Comparison of vaccine effectiveness between previous studies and this study

In the present study, for the older population in the influenza season of 2018–2019, the estimated VE values (95% CIs) for influenza-associated hospitalization, outpatient visits, and ER visits were 14% (10%, 18%), 10% (− 3%, 18%), and 10% (− 8%, 25%), respectively, which fall in the range of VE values reported in previous studies (i.e., 12% [− 31%, 40%] [4] to 26% [20%, 31%] [5]). However, caution should be taken when comparing findings across studies due to differences in the influenza viruses circulating worldwide, which are affected by antigenic drift in local or regional geographic areas, operational definitions of influenza events (i.e., laboratory-confirmed influenza [4, 5] versus clinical diagnoses in the present study), and study procedures (i.e., previous cohort [5] or test-negative case–control studies [4] versus the present study using a target trial emulation design) across studies.

In this study, a substantial effort was made (in terms of methodology) to minimize the confounding effects and biases that are commonly seen in studies [4, 5]. First, a series of sensitivity analyses that restricted influenza events to those confirmed by the principal diagnosis were carried out. The results of these analyses were consistent with the primary findings, strengthening confidence in VE in real-world settings and providing clinical insights to facilitate real-world decision-making. Specifically, in these sensitivity analyses, statistically significant protection by influenza vaccination was only shown for influenza-associated hospitalization (i.e., VE [95% CI]: 13% [7%, 17%]), but not for influenza-associated outpatient and ER visits (9% [− 3%, 20%] and 12% [− 12%, 31%], respectively). These findings imply that influenza vaccination may be effective in alleviating the severity of influenza infection (e.g., avert severe cases that require hospitalization), but it does not decrease infection episodes or mild cases (e.g., influenza-associated outpatient and ER visits) [34,35,36]. Second, we performed several sensitivity analyses using negative control outcomes. The non-significant results supported the success of implementing a target trial emulation design with two-step PS matching in eliminating the concern of unmeasured confounders.

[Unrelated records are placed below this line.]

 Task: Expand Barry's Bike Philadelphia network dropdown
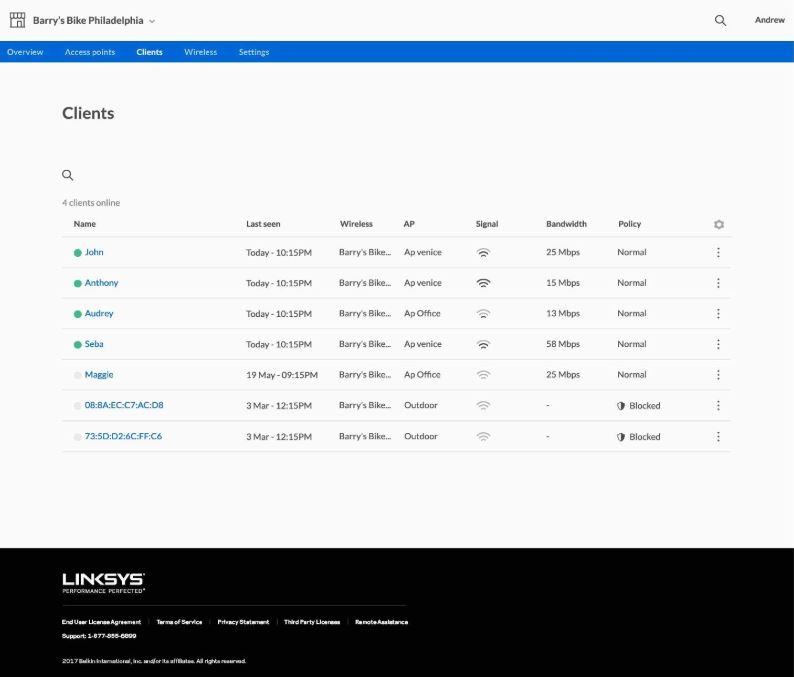[x=152, y=21]
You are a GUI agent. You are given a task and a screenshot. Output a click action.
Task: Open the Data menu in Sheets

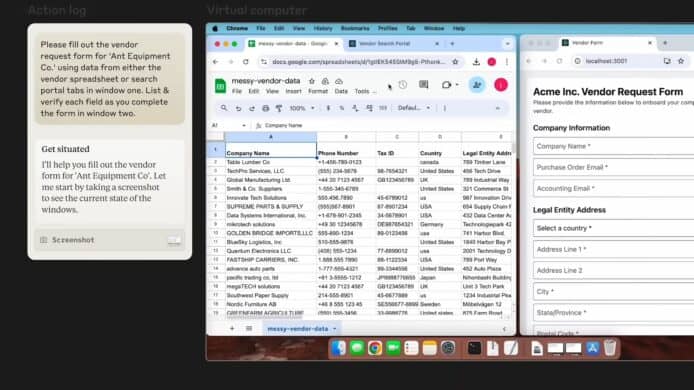[x=341, y=91]
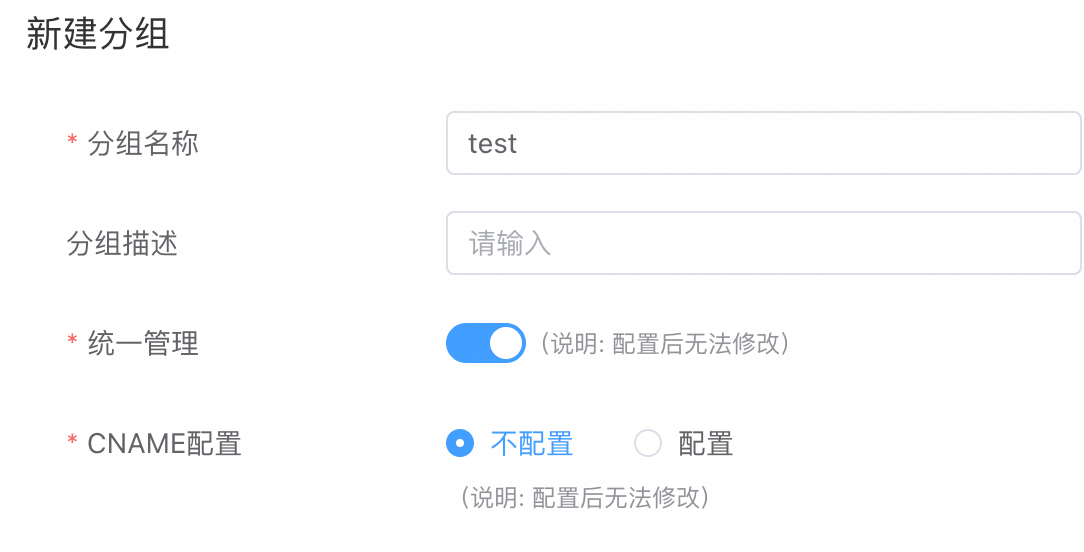
Task: Click the white knob of 统一管理 switch
Action: click(x=507, y=343)
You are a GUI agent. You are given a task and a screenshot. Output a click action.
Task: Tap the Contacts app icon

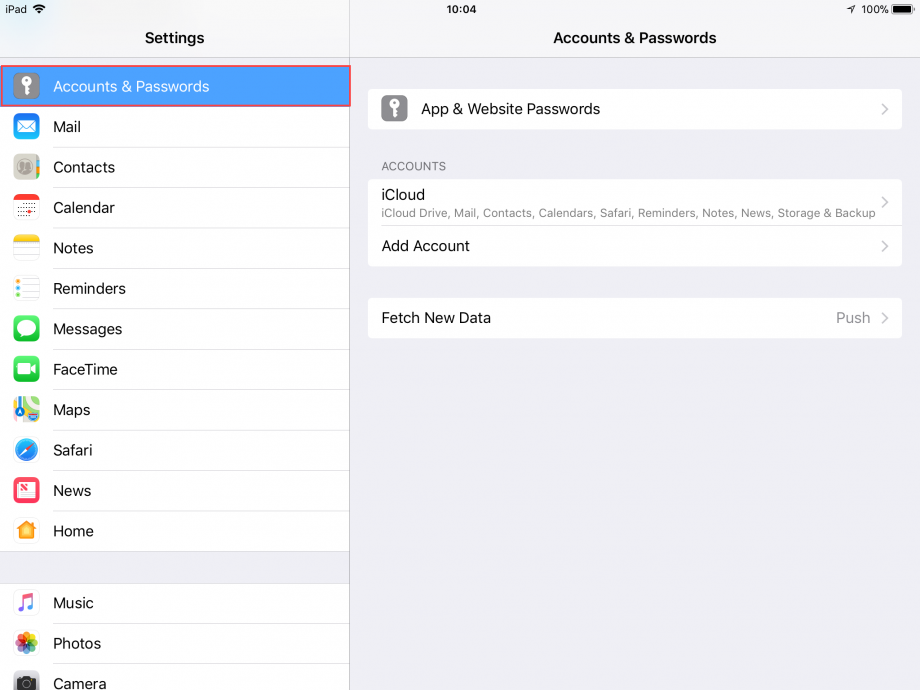click(x=27, y=167)
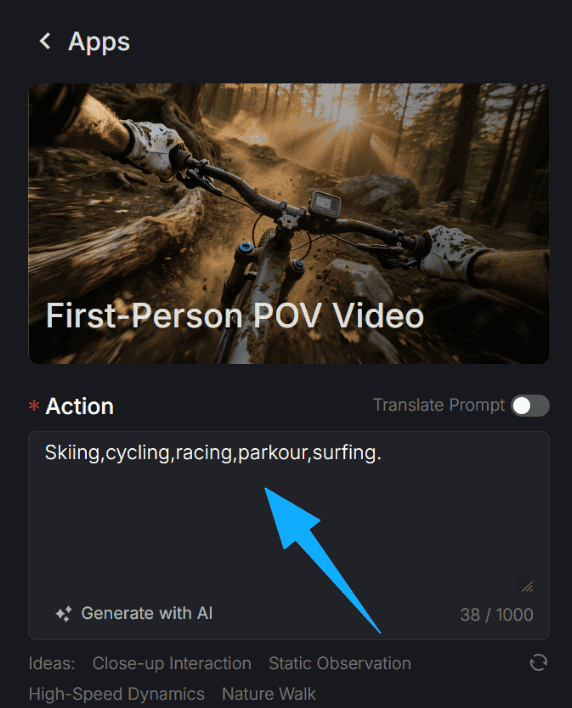Open the mountain bike banner image
The image size is (572, 708).
[289, 224]
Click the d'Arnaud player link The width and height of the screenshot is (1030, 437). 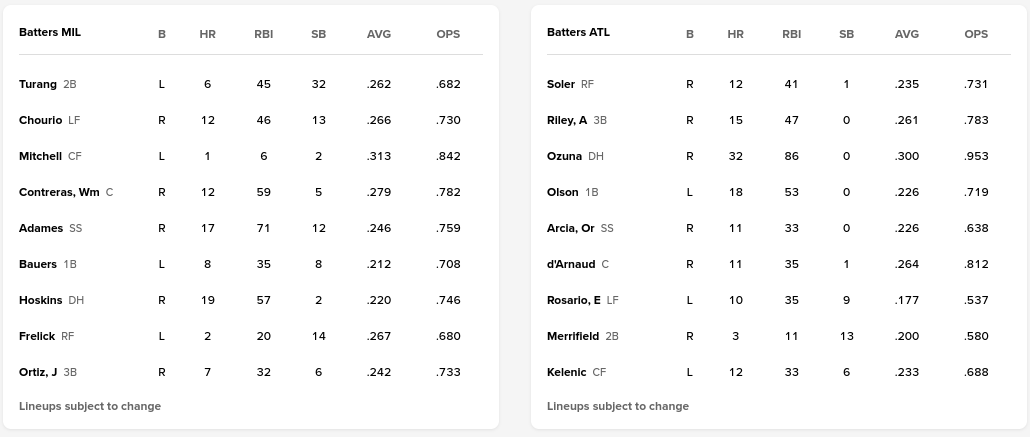571,264
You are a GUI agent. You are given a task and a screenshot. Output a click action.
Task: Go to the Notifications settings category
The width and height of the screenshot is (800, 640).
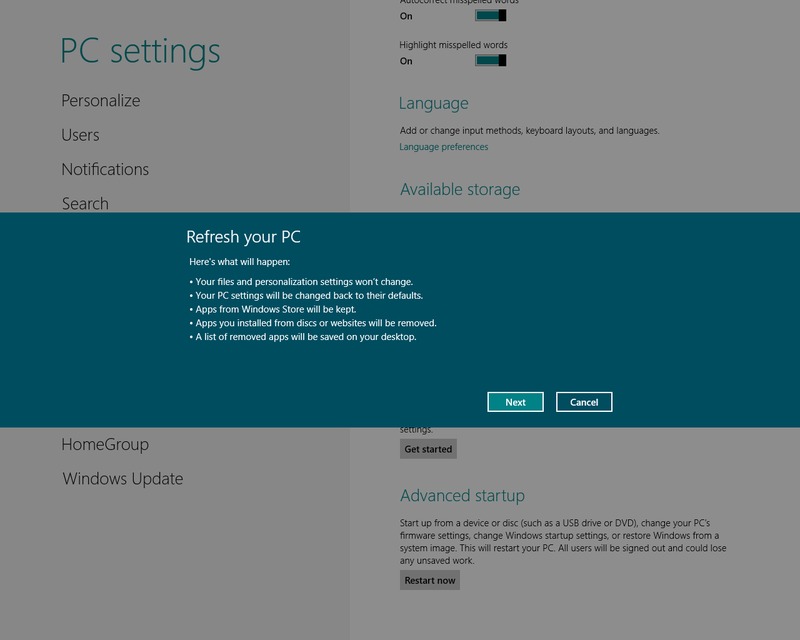point(105,169)
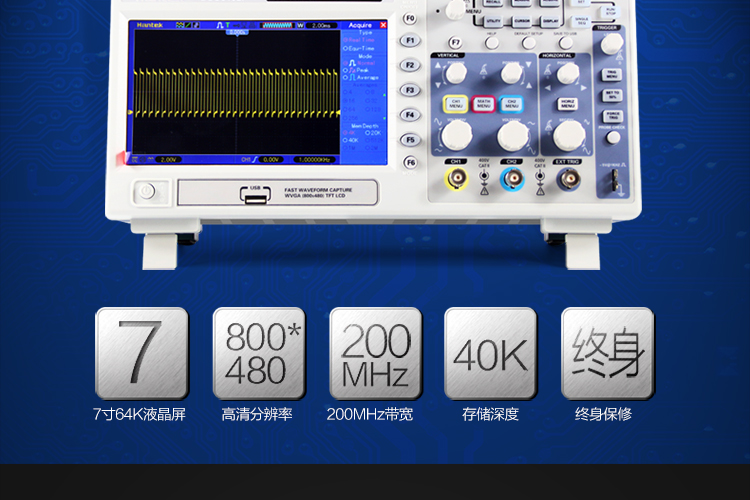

Lastly, considering the possibility of VE attenuation over time following vaccination in older populations [37], sensitivity analyses were conducted to restrict the study follow-up period to different lengths of the peak influenza months in winter (October 2018 to March 2019, October 2018 to April 2019, October 2018 to May 2019, October 2018 to September 2019). It was found that the VE for influenza-associated hospitalization decreased as the time interval increased (i.e., 25% [19%, 30%], 23% [18%, 28%], 21% [16%, 26%], and 14% [10%, 18%] for the considered influenza season lengths, respectively). These results suggest the importance of continuous influenza vaccine uptake over influenza seasons for enhancing immunogenicity against influenza infection in older populations. Also, the provision of high-dose or adjuvant influenza vaccines [38] and the development of a new vaccine platform (e.g., mRNA) [39] are suggested to achieve optimal protection against influenza infection among older individuals.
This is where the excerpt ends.